Many letters were sent to the police in relation to the killings. One of them caught the attention of the public when it was reported. Two letters written by the same person, in very bad English, were both signed Jack the Ripper.

These letters signed “Jack the Ripper,” gave rise to the serial killer’s name. Some have argued that without the name that the killings would not be remembered now.

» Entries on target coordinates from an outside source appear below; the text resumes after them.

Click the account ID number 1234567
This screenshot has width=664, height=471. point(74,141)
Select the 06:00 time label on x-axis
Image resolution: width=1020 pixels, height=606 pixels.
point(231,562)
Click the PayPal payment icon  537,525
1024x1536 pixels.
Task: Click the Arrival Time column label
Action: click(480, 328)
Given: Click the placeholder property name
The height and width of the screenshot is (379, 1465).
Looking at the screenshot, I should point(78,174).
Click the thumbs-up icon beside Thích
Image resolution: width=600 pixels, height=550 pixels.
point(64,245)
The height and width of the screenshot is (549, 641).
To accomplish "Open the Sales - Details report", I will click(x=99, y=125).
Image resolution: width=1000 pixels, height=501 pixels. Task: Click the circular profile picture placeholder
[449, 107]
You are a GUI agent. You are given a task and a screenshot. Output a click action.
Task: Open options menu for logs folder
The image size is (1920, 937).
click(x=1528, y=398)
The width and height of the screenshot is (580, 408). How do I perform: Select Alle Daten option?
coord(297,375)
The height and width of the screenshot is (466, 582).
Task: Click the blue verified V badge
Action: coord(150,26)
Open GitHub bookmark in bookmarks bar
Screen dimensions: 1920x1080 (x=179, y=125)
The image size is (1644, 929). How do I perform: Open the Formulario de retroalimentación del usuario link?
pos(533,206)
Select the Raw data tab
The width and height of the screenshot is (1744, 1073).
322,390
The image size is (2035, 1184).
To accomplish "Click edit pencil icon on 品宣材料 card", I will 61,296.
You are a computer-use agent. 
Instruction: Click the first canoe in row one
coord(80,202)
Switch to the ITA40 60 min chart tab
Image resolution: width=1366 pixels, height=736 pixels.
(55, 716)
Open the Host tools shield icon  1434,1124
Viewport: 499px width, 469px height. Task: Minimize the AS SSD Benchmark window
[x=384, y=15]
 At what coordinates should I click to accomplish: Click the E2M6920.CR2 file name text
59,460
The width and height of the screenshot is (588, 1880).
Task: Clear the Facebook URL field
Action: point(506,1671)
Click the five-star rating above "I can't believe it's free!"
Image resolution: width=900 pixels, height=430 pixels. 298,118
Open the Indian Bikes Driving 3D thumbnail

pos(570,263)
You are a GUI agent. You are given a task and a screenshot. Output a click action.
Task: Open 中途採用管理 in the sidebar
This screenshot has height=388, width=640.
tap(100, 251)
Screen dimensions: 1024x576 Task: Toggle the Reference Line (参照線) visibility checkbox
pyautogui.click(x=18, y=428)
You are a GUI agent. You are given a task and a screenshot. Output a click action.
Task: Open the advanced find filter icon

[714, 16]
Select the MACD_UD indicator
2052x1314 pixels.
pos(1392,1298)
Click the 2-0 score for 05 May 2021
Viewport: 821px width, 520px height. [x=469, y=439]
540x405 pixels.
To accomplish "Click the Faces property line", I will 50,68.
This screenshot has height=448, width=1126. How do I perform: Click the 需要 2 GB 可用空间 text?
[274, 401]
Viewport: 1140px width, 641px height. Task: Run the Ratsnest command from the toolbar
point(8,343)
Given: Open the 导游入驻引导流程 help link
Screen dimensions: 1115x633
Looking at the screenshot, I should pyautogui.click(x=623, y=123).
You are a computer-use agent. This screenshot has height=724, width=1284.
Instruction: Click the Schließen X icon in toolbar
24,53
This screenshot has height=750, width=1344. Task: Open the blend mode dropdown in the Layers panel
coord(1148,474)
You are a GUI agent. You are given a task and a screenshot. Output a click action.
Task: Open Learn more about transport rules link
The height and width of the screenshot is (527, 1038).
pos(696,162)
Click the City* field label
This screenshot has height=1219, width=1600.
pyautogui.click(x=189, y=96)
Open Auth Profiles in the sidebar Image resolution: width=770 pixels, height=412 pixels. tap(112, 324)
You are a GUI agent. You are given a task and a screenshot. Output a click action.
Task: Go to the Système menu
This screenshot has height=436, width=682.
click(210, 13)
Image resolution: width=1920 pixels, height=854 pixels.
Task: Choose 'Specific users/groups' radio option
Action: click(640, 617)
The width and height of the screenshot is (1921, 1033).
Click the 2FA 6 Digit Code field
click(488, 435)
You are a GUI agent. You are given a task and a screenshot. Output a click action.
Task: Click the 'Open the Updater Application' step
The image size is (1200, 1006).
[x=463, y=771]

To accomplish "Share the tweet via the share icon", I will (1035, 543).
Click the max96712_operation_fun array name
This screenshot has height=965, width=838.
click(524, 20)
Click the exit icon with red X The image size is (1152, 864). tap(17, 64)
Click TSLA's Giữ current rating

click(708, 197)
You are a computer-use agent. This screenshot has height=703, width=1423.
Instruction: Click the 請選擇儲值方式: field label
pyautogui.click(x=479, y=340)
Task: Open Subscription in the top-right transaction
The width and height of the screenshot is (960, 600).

On November the 7th, after a month of silence, Jack the Ripper killed his last victim. She was an Irish immigrant, by the name of Mary Kelly, an occasional prostitute, and an unemployed domestic servant. Of all his victims’ corpses, Kelly’s was the most hideously mutilated. She was unrecognizable after the attack and she had been practically disemboweled. In 1892, the Ripper case file was closed as the killings had apparently ended and no new leads had been found. There has been much speculation about the identity of the killer, it has intrigued the public ever since. Countless books have been written claiming to reveal the identity of the most famous serial killer of all time.